I don’t ask the question “Why?” because I’m expecting an answer.  I know I’m Dad and I’m supposed to make everything better, but I think Will has reached the age where he probably isn’t asking me “Why can’t I be normal and not go through any of this?” because he expects me to have an answer either.  I assure you; he is fully aware of my shortcomings and the fact that I’m not omnipotent is up there on my list of them. 

We ask why out of frustration.  We ask why because none of it makes sense.  We ask why because the logical part of us must have an explanation when one isn’t there. 

I don’t know what we are supposed to learn from all of this (maybe there isn’t a lesson for us…)

I don’t know why we are being punished (Newsflash, we aren’t)
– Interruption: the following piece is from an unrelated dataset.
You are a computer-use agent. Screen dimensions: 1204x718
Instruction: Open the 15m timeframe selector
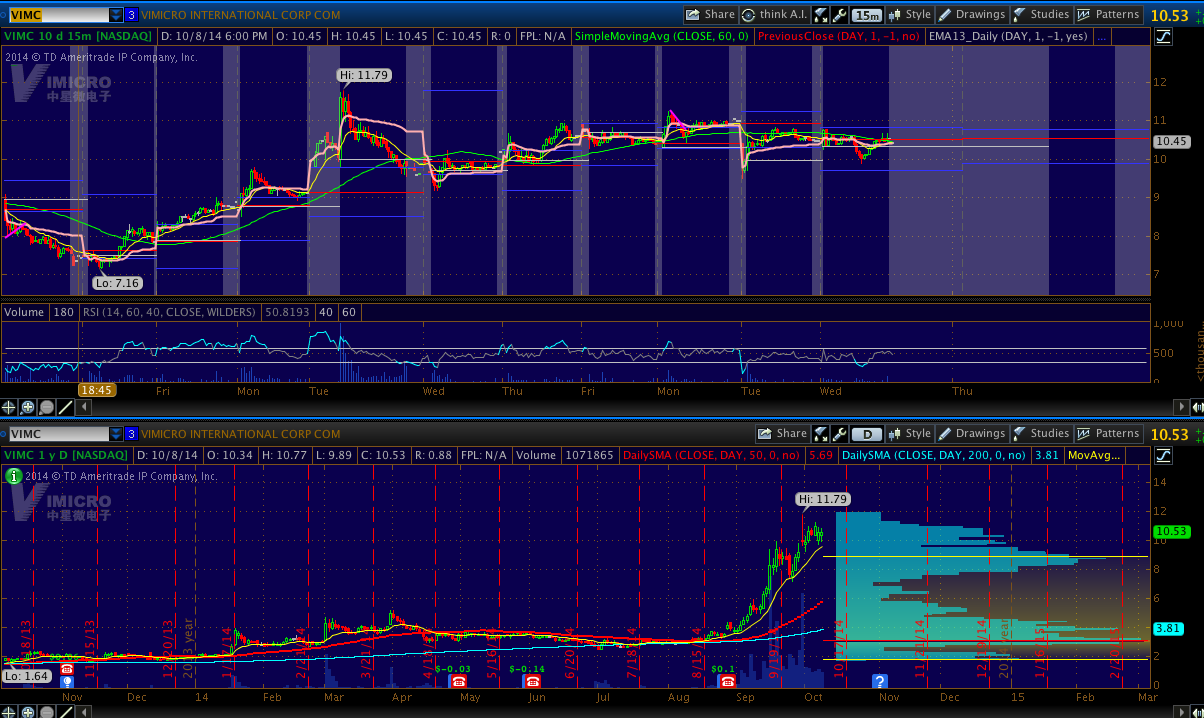coord(868,15)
I don’t know why every corner we turn feels like its faced with another setback (but he’s still progressing…)

I don’t know why…

I don’t know why I had to lose my son…

And I’m not expecting an answer.  I just need to put it out there to the universe and then to humble myself enough to realize that, as the Ancient One said to Dr. Strange, “It’s not about you.”  I should tattoo that on my forehead.  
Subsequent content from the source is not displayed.